Karriere: Seit den Neunzigerjahren ist Kogler quasi grüner Berufspolitiker. Lange Zeit war der studierte Volkswirt Budgetsprecher seiner Partei im Parlament, ehe er im Herbst 2017 nicht ganz freiwillig zum Parteichef aufstieg.

Stärke: Nach dem grünen Exodus im Nationalrat hielt der Steirer als einsamer Bundessprecher ohne Gehalt die Stellung. Mit 29. September ebnete der 57-Jährige den Ökos als Frontmann den Wiedereinzug – mit respektablen 14 Prozent.

Schwäche: Kann ohne Punkt und Komma sprechen – und redet womöglich schon beim Sondieren alle nieder.


LEONORE GEWESSLER

Foto: APA/Neubauer

Karriere: Bevor Kogler die Umweltaktivistin als Quereinsteigerin und Listenzweite zu den Grünen holte, kampagnisierte Gewessler für Global 2000 gegen TTIP und Ceta.

Stärke: Weil die 42-Jährige nach fünf Jahren an der Global-2000-Spitze mit großen Organisationen, aber auch mit den Abläufen in Brüssel vertraut ist, gilt sie als Verhandlungstalent. Im letzten Extremsommer rechnete sie etwa die hohe Anzahl von Hitzetoten gegenüber den Verkehrstoten auf.

Schwäche: Muss sich am Sondierungstisch erst Aufmerksamkeit verschaffen, denn: Außer eingefleischten Grünen kennt sie fast kein Mensch.


RUDOLF ANSCHOBER

Foto: APA

Karriere: Der ehemalige Volksschullehrer zog 1990 für die Grünen als Anti-Atom-Bewegter und Verkehrssprecher in den Nationalrat ein, ehe es den Oberösterreicher zurück in seine Heimat zog. Als erster grüner Landesrat koalierte Anschober dort mit Schwarz – zwei Perioden lang, von 2003 bis 2015.

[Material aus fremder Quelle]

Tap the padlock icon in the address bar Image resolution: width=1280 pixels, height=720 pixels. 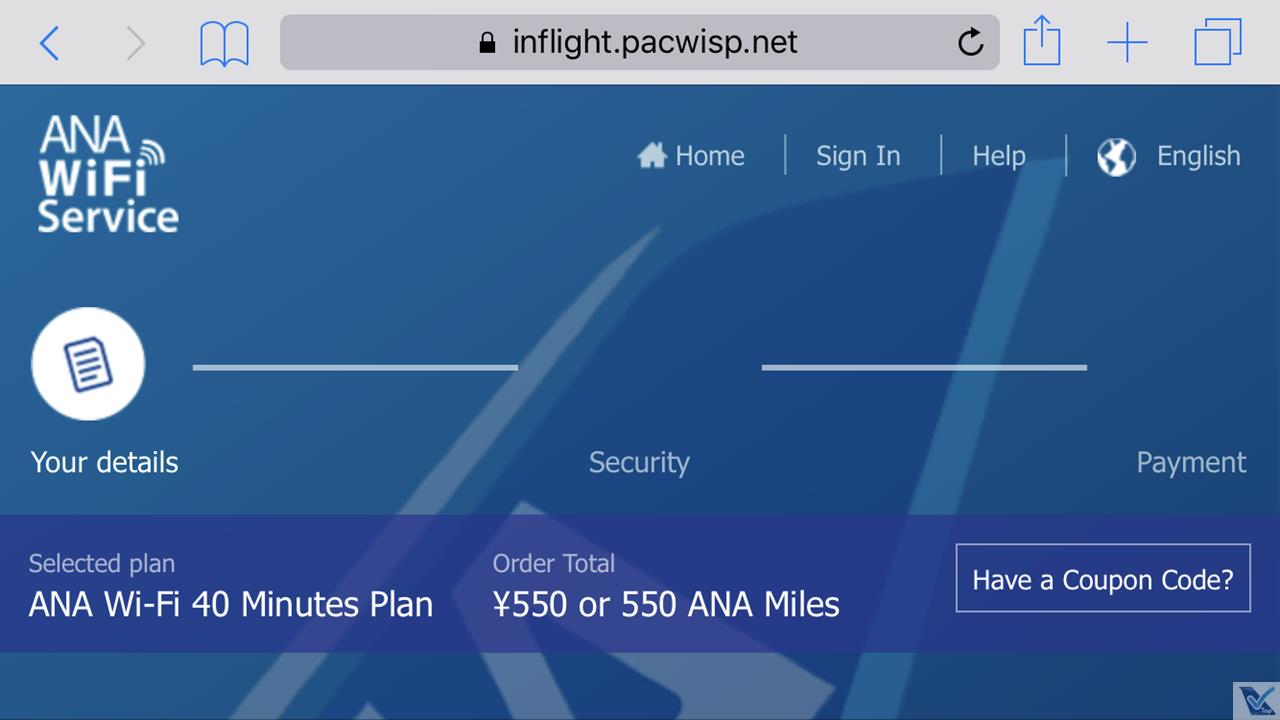[x=488, y=42]
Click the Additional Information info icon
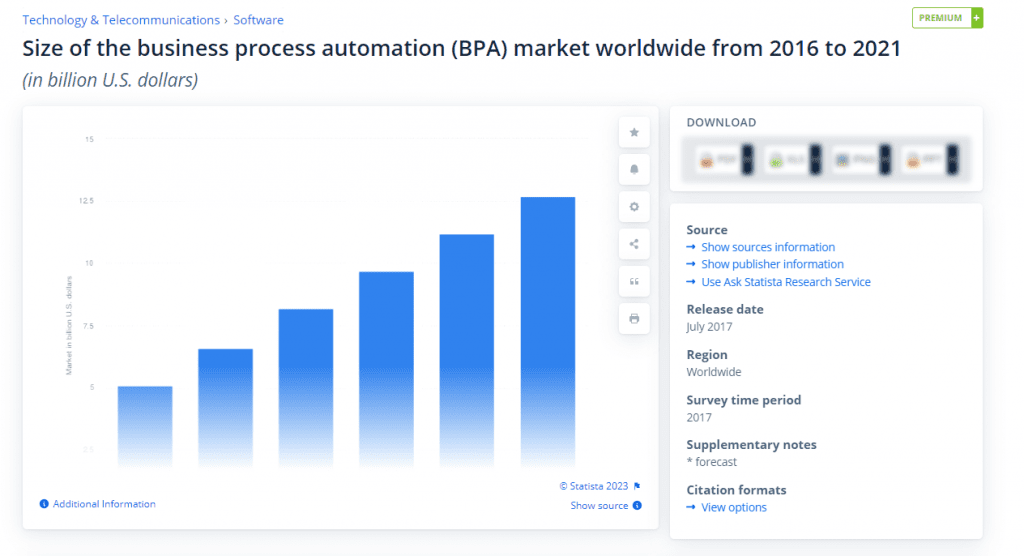 44,504
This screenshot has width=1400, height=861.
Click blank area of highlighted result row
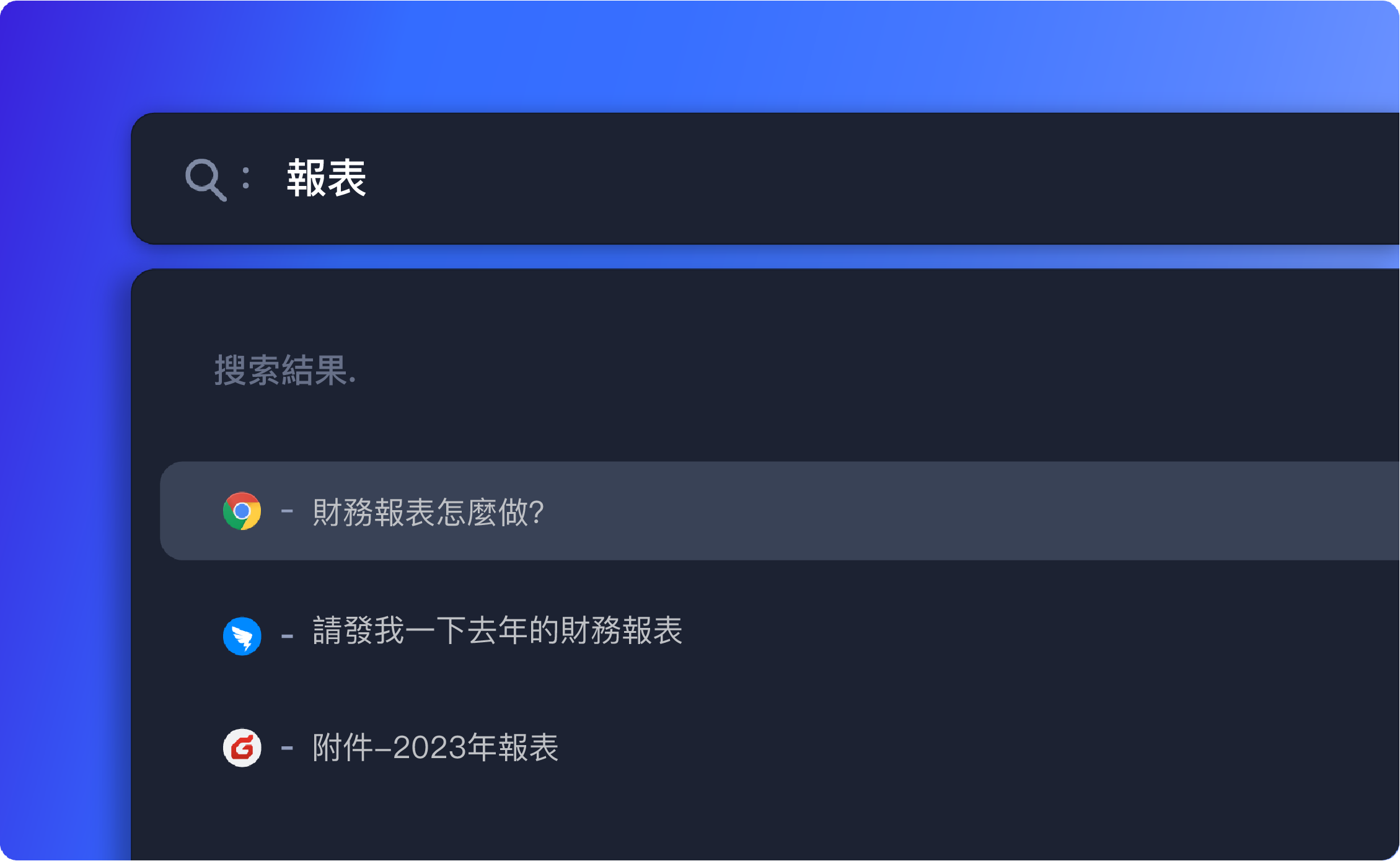(x=930, y=511)
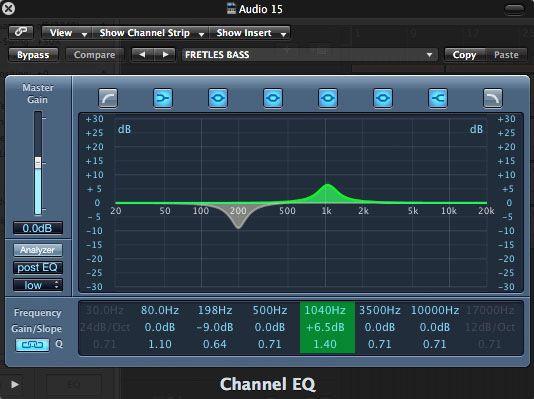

Stärke: Der 58-Jährige kennt die ÖVP in- und auswendig. Bei den Lehrlingen mit negativem Asylbescheid ließ der Integrationslandesrat nicht und nicht locker – wodurch bei Türkis immerhin ein erstes Umdenken entstand.

Schwäche: Predigt mitunter wie ein Pfarrer, ist aber keiner.


ALMA ZADIC

Foto: APA/Punz

Karriere: Bei den Grünen ist Zadic noch ein Greenhorn, aber dennoch schon mit allen Wassern gewaschen: 2017 von Peter Pilz für seine Liste entdeckt, arbeitete sich die Anwältin zur Expertin für innere Sicherheit im Untersuchungsausschuss rund um den Verfassungsschutz empor. Auch die Integration von Zuwanderern und Flüchtlingen ist der 35-jährigen gebürtigen Bosnierin ein großes Anliegen.

Stärke: Hat sich in die ständigen Personalquerelen bei der Liste Pilz nie hineinziehen und damit auch nicht herunterziehen lassen.

Schwäche: Mögliches Ziel für ÖVP-Abwerbeprofi Reinhold Lopatka.


JOSEF MEICHENITSCH

Foto: APA

Karriere: Bevor Meichenitsch jetzt wieder zu den Grünen stieß, legte der studierte Volkswirt eine steile Karriere hin: Von 2015 bis 2017 war der derzeitige Leiter der Geldwäscheprüfungen bei der Finanzmarktaufsicht bei der irischen Zentralbank tätig.

Stärke: Einst als Grüner schon für Kogler als Finanzexperte tätig, kann die ÖVP dem 40-Jährigen beim Budget schlecht ein X für ein U vormachen – und bei der Parteienfinanzierung wohl auch nicht.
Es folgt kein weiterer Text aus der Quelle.